Last week, I delved into my nostalgia well and told a tale of oysters and my late grandfather.  Well, apparently, when you mine those caverns, you tend to find more than what you might have expected.  After considering my personal history of raw oysters, I was naturally led to think about another food I grew up with, another one without which, I'm certain, life would scarcely be worth living.

I'm talking, of course, about crawfish.

In my many years as a crawfish lover, I estimate that I'm personally responsible for a small scale crustacean holocaust.  When I gaze on the hundreds (thousands?  It might be just that many by now) of discarded crawfish heads, legs, pincers and empty tails at the end of a long summertime boil, I am reminded of the words of J. Robert Oppenheimer, father of the atomic bomb, who, upon seeing his creation quoted the Bhagavad Gita, saying, "Now I am become Death, destroyer of worlds."   Live crawfish take one look at my hungry, smiling face, and know that the end is nigh.  That is how much I love crawfish, and though my karma might suffer for it, I have no shame in saying so.
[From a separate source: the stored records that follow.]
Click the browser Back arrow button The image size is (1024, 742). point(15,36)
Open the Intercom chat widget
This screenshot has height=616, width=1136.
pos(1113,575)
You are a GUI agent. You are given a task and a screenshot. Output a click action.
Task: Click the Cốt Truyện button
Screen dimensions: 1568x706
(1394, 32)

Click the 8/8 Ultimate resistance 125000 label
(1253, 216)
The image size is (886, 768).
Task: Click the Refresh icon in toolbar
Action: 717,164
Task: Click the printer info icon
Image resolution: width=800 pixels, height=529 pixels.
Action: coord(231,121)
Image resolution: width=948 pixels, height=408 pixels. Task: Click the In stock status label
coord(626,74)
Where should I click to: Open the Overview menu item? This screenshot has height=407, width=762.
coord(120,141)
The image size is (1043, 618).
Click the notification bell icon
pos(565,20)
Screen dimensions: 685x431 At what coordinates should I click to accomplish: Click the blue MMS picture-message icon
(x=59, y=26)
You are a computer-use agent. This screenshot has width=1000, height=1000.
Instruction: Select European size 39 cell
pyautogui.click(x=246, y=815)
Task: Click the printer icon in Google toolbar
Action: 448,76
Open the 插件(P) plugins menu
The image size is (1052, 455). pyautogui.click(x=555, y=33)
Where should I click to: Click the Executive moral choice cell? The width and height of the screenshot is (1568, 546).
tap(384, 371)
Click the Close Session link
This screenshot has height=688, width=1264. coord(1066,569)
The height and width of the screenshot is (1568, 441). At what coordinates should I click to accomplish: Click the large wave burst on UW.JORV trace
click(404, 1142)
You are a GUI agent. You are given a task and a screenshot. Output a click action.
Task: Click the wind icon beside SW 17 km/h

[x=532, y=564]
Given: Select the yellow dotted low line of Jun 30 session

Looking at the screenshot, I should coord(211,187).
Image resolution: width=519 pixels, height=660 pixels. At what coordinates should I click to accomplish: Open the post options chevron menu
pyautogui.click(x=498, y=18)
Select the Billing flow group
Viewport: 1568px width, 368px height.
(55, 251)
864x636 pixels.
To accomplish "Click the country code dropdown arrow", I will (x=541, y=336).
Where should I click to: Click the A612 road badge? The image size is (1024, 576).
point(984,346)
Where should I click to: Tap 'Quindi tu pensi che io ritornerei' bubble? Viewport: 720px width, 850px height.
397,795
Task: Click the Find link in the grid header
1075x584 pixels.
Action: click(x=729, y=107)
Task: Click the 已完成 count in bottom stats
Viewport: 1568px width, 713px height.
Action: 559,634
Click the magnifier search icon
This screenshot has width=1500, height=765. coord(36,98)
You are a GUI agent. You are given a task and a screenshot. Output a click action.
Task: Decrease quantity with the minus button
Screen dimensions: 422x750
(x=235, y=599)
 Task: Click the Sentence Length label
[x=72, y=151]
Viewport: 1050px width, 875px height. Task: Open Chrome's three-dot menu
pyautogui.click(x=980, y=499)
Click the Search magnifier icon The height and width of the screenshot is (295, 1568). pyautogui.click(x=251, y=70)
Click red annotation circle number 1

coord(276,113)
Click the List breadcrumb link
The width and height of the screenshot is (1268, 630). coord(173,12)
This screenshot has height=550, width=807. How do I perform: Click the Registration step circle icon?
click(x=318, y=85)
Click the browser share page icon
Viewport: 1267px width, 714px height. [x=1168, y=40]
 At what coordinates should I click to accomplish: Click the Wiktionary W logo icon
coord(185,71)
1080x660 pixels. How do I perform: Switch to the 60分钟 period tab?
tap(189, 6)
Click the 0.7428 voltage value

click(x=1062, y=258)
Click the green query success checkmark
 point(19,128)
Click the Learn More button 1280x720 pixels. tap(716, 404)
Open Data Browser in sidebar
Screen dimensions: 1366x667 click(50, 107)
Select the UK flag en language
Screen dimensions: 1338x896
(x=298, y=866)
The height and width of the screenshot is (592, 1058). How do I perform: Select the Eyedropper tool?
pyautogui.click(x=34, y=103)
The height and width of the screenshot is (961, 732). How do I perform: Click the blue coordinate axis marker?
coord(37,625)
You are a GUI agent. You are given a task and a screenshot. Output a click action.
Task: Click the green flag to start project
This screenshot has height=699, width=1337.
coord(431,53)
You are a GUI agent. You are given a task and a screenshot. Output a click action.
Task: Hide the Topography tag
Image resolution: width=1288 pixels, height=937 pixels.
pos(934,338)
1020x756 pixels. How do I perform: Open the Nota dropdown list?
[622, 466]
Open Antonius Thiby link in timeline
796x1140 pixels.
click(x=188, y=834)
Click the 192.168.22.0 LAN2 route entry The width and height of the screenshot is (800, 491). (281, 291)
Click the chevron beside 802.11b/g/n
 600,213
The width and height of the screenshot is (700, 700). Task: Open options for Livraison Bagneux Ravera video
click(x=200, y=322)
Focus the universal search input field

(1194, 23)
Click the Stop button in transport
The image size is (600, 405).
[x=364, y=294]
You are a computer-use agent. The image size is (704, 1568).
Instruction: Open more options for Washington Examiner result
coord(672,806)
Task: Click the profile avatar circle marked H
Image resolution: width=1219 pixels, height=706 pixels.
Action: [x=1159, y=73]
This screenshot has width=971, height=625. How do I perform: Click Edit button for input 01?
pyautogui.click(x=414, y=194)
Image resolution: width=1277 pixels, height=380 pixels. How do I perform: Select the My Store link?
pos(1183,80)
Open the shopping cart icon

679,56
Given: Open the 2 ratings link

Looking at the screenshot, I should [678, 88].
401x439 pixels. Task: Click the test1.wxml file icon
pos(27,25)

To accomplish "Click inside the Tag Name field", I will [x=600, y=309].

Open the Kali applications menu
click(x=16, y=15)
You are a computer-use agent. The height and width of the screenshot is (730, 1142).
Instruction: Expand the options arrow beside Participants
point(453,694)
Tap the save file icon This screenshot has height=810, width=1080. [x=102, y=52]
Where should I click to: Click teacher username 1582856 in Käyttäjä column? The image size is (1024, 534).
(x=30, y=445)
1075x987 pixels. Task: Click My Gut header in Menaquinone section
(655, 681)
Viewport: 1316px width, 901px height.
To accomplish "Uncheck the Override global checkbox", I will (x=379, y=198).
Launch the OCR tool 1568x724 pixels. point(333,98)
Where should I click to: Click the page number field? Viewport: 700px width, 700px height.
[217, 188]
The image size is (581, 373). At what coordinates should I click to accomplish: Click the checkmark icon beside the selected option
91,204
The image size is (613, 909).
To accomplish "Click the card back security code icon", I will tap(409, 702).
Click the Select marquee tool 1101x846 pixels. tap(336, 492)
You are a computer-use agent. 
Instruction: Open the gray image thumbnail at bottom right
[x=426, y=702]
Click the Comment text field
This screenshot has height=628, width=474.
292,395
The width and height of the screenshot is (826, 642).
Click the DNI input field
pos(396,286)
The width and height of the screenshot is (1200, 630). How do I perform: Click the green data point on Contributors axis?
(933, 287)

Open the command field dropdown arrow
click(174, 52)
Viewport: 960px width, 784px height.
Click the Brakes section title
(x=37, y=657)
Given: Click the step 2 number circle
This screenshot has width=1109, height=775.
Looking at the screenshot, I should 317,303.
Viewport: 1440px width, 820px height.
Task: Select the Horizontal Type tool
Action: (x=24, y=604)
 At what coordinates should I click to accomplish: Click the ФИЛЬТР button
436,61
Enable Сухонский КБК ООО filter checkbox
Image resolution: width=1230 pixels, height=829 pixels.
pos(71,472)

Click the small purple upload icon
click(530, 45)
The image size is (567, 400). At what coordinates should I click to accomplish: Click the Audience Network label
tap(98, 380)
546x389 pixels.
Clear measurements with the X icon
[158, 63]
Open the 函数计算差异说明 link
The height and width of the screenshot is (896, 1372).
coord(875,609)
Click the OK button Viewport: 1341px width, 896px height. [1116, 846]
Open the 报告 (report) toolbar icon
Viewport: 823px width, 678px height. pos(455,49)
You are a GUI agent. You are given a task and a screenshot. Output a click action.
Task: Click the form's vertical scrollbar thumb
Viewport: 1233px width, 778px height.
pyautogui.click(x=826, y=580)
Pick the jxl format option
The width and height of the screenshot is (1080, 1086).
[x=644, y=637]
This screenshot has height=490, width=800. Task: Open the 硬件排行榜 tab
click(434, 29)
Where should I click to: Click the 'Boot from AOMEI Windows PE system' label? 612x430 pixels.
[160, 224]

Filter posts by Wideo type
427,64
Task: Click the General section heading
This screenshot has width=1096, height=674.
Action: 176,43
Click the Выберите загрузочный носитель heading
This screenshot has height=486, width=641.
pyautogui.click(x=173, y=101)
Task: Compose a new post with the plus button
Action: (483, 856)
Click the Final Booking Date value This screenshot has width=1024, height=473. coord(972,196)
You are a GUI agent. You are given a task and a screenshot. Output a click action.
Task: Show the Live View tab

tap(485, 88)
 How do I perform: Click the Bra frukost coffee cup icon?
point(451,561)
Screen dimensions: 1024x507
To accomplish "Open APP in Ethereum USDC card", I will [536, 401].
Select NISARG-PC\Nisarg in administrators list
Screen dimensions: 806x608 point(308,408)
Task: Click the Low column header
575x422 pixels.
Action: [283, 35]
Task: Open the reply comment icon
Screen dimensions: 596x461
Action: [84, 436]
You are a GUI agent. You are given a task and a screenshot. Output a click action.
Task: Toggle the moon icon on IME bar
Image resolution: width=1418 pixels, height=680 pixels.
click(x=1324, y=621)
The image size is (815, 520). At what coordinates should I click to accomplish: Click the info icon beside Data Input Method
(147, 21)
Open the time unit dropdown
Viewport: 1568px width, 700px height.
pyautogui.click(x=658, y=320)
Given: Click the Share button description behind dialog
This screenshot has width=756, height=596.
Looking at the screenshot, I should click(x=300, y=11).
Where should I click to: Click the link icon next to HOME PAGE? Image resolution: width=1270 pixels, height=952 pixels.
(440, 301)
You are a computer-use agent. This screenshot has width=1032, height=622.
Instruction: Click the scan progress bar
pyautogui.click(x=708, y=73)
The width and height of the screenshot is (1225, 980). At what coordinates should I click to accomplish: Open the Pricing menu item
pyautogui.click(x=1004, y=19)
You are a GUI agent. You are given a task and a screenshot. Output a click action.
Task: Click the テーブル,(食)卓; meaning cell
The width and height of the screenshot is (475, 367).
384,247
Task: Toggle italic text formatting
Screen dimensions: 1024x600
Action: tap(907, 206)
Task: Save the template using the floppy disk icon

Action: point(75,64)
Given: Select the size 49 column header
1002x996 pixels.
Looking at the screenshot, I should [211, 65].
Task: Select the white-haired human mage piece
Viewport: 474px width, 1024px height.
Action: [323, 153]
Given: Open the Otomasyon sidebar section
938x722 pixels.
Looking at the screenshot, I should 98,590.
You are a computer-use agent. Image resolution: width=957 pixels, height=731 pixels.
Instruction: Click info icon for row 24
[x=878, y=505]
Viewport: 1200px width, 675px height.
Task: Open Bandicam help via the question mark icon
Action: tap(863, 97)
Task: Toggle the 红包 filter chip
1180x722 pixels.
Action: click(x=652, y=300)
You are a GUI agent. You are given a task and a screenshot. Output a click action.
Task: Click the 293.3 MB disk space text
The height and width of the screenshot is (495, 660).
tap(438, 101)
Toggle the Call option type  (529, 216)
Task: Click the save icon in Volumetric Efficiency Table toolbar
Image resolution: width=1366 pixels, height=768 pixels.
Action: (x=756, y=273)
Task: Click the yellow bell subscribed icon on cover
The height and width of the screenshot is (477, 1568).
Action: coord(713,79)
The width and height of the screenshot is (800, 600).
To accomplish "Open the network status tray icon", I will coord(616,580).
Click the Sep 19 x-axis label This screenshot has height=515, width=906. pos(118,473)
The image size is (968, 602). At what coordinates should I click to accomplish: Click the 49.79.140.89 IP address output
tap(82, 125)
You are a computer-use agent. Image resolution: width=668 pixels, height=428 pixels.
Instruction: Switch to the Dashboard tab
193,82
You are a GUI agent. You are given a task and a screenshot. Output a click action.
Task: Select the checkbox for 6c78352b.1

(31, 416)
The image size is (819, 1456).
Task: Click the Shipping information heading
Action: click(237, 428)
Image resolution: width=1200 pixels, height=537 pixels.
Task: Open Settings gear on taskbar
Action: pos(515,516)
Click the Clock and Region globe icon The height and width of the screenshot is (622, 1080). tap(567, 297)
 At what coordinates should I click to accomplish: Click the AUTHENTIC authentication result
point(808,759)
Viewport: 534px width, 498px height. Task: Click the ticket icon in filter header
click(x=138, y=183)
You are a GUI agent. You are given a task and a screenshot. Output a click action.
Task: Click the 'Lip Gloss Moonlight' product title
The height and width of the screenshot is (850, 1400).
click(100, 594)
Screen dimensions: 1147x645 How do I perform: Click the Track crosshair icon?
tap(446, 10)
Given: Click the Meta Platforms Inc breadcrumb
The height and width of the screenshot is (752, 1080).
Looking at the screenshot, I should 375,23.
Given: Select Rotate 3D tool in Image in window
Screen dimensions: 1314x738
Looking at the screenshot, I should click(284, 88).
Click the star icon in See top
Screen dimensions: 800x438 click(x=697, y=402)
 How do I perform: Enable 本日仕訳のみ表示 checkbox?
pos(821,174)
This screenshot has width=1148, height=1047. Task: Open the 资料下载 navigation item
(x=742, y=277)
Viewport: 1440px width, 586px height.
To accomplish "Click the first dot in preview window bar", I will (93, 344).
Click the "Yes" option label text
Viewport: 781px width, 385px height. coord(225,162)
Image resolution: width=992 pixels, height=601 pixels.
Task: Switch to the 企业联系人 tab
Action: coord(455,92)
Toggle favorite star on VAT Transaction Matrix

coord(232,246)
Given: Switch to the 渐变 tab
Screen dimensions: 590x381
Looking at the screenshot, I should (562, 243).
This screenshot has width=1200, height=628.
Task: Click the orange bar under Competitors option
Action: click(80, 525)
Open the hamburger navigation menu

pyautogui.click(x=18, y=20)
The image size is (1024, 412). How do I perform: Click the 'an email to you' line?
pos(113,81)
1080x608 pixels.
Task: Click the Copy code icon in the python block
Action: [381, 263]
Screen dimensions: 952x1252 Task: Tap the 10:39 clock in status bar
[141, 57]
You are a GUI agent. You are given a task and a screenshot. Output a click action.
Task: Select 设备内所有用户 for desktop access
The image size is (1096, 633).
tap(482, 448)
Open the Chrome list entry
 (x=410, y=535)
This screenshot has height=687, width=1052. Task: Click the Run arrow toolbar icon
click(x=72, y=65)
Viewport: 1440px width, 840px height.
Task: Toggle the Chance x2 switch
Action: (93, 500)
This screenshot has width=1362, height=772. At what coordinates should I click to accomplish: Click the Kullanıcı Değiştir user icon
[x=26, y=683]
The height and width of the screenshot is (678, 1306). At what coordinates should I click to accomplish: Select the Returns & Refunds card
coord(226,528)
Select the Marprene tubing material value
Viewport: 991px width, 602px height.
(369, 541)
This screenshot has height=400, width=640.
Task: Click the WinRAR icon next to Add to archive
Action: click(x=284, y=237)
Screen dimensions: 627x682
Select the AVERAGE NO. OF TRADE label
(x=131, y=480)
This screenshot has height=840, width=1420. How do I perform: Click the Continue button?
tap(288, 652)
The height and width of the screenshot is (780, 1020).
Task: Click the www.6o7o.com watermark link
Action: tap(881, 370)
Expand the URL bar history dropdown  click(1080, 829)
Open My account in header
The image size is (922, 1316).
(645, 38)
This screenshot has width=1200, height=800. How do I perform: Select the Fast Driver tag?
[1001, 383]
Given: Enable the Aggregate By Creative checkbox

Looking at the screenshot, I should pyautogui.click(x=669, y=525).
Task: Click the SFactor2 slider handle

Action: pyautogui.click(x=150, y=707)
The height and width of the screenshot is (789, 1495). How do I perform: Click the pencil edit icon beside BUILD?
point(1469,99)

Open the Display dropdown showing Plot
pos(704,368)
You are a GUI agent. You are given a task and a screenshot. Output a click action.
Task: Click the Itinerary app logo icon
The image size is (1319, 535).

I've always been fond of introducing the joys of the mudbug berl to Yankee neophytes.  It's cute, the way they take a small plate of hot crawfish and pick at them tentatively, instead of waiting at the crawfish table like an Olympic sprinter in his blocks, coiled and ready to pounce on the next batch of steaming crawfish as soon as they spill out onto the table.  I enjoy taking them under my wing and teaching them the various methods of proper crawfish peeling, beginning with the head-pull-and-suck, then the tail-peel-and-pinch.  Once they master that, I instruct them, sensei-like, in the mysterious two-handed black belt technique, in which one is able to separate the head, suck it dry, then remove a full, meaty tail out of its shell using only one's teeth, sans peeling.  A true crawfish ninja can shell, suck and devour a whole crawfish in a matter of a few short seconds.

As I've noted of oysters, crawfish are not fussy food, nor one of any kind of moderation.  They are meant to be enjoyed in what the Coneheads called "mass quantities."  Or, as I like to say, "The only way to know when you've had enough boiled crawfish is when there are no more boiled crawfish."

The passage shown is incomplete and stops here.